An odd little mental disconnect
Sunday, February 24th, 2008An odd little thing happened in my head about a week ago. Not to make too much of it, but it struck me rather forcefully. I was sitting in my chair listening to a little jazz and drinking a little coffee, basically following my after work routine as per my usual. I had picked up a book of Chinese poetry over the previous weekend and I was thumbing through it and enjoying the matter-of-fact expressions and descriptions of nature. I was drifting in the Zen zone when I was briefly interrupted by my dogs. Dogs have to go outside occasionally. When I got back to my chair, I picked the book up and realized with a start that I was in fact browsing through a copy of Raymond Carver’s collected poems. I had also picked it up over the previous weekend. Now, I know there isn’t much excuse for not being able to tell the difference between Raymond Carver and a comprehensive anthology of 3000 years of Chinese poetry, but in my defense the random opening of the book had put me in the middle of some poems that were not filled with telephones and automobiles or other obvious artifacts of modernity. Besides that the books are of similar heft and, though it’s hard to tell from the images in the links below, the dominant background color (especially on the back covers of the books) is a nearly identical light tan. Easy mistake to make.
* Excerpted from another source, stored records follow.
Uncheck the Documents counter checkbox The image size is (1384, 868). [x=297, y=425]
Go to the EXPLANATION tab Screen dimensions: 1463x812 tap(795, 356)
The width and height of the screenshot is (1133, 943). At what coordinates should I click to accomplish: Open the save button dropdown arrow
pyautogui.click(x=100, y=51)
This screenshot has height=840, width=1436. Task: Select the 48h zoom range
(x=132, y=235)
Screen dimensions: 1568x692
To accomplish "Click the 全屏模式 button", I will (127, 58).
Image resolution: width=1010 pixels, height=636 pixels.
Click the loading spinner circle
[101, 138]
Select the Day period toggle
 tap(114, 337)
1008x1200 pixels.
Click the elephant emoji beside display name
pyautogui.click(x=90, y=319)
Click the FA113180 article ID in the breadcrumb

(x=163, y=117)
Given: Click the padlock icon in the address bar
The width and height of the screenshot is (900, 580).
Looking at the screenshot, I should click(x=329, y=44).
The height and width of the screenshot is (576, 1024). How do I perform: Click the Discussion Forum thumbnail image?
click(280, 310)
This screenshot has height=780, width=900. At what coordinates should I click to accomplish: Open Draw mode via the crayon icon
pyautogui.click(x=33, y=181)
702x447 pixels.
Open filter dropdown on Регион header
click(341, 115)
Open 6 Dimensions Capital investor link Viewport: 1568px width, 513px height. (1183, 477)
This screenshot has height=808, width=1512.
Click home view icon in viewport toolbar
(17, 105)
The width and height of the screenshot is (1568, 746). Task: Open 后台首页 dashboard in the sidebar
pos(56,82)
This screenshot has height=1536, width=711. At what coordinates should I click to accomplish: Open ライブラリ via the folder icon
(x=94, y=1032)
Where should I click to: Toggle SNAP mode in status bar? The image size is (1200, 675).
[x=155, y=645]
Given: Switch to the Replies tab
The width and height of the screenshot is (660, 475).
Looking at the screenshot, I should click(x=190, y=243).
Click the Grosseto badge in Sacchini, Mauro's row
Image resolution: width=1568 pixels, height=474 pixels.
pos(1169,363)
I don’t know why this was such a total discombobulation to me, but it was. I guess the thing that bothered me so much was to know just how differently a person’s expectations could affect his reading of a poem. As a poet it would kind of bother me to know that someone who expects a poem noir experience might open one of my books and discover precisely what he expected despite the total absence of any intent or content of that type in my work. I understand how important context is, but without overstating it Raymond Carver’s poems really were ancient Chinese poetry there for a little while in my mind at least and I have a suspicion I might have performed the exact opposite feat of mental gymnastics if I had opened the Chinese anthology to Han Shan while expecting Carver. I’d like to think that the choices I make in diction and meter make a difference in the meaning of my poems, that the entire meaning of the poems I write is not dictated solely by a reader’s false impression and preconceived expectations. The very idea that I could be read as anything other than what I am distresses me. I don’t very much wish to be thought of as a beat poet or as a surrealist or as a post-modernist. I’m not sure why it would bother me to be misread so badly, but it would. So please don’t make the mistakes I have made, read the name on the cover twice before you crack the book open, and if you like a little splash of something-something in your coffee, at least splash it in after you’ve certified your reading expectations and reading material are cohabitating the same mental landscape.
On the other hand experience is real whether you understand it or not. In fact, I’m willing to state that Raymond carver is currently one of my favorite Chinese poets and probably always will be.